Added Mar 5, 2003
‘Queer theory?’ he growls, proprietorially, ‘gay or queer art, and exhibitions, and art criticism, and catalogue essays?’ apropos Don’t Leave Me This Way and other such shows, ‘Hrrrmph. All been done before.’1
Now, the only thing easier than setting up a straw version of sign(post)ed-gay unitary-identity crude-identity-politics-placarding Minimally Conceptual 80s thesis art as queer, is to torch it with an undergraduate sleight-of-rhetoric. It goes like this (it’s a vanilla-Derrida sex position): you have a positive term (like straight, cf. normal) against which another is negatively defined (gay, cf. deviant), but if you reverse them and give primacy to the ontologically-minus term (out’n’proud gay art), you’re still in a dependent, reactive position, still defining yourself against the other, always and only in relation to it, forever referring oppositionally back to it, pinned in (or on) its diacritical map. Having taught himself this old trick, Rex, panting slightly, clambers on to the safe territory of structuralist abstraction, wagging a series of allegedly-irresolvable binaries behind him: subversion/convention, hermeneutics/aporia, identity/alterity.
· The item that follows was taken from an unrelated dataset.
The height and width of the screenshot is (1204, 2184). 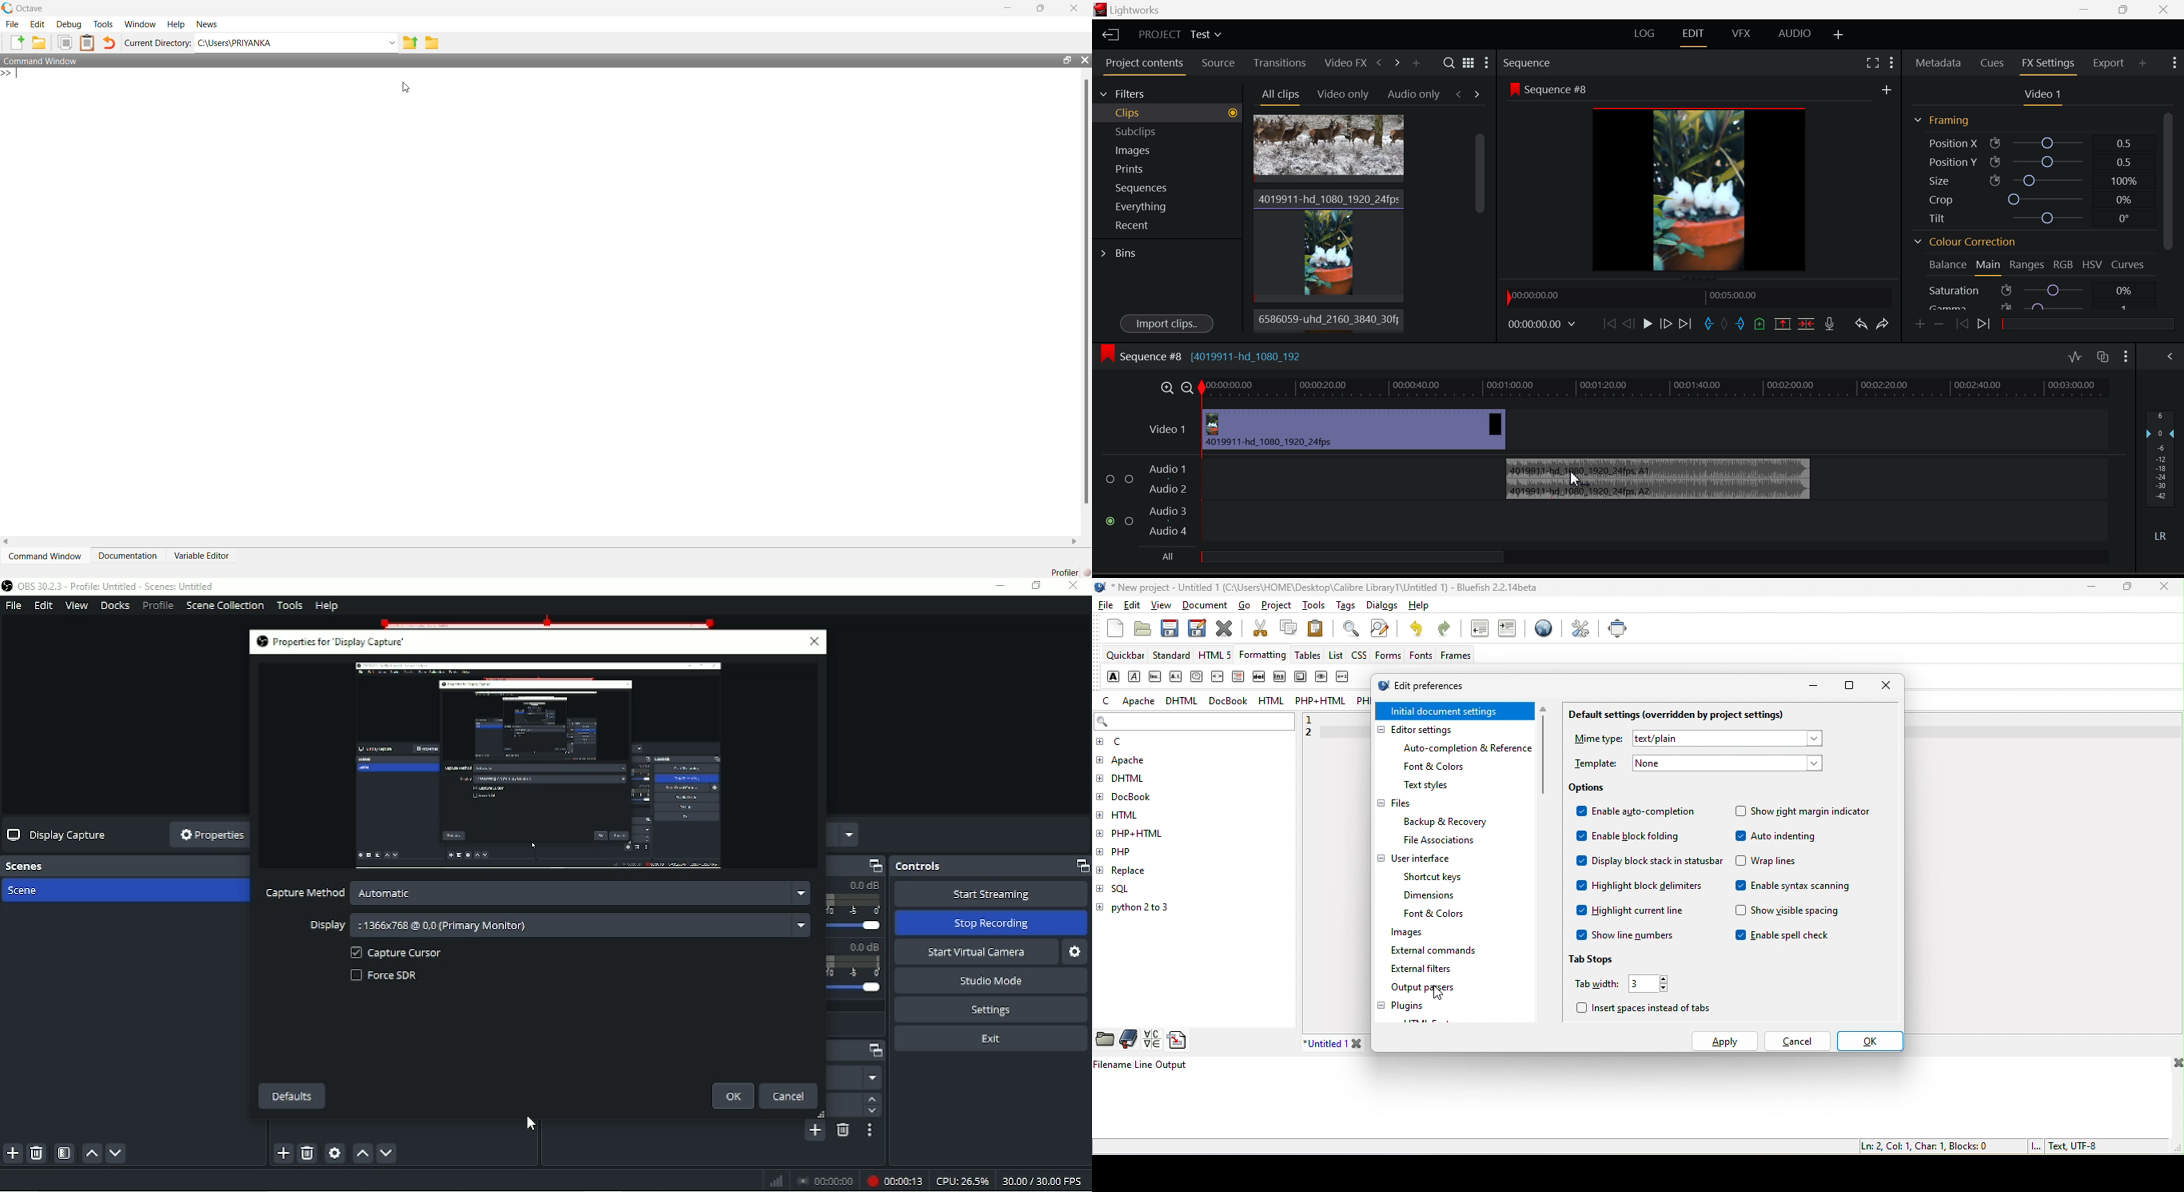 I want to click on Scene Collection, so click(x=224, y=606).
This facilitates two tediously familiar moves: (1) eluding specifics and contexts and praxis by defusing politics into a diffusion of abstraction (puh-leeease: the poor thing’s so poodle-hearted he flees the gay problematic for Kantian poetics!), and (2) eliding queerness in an undifferentiated conflation of Similarly-Differently-Abled-Art (including the full facile roll-call: feminist, aboriginal, post-colonial, etc.)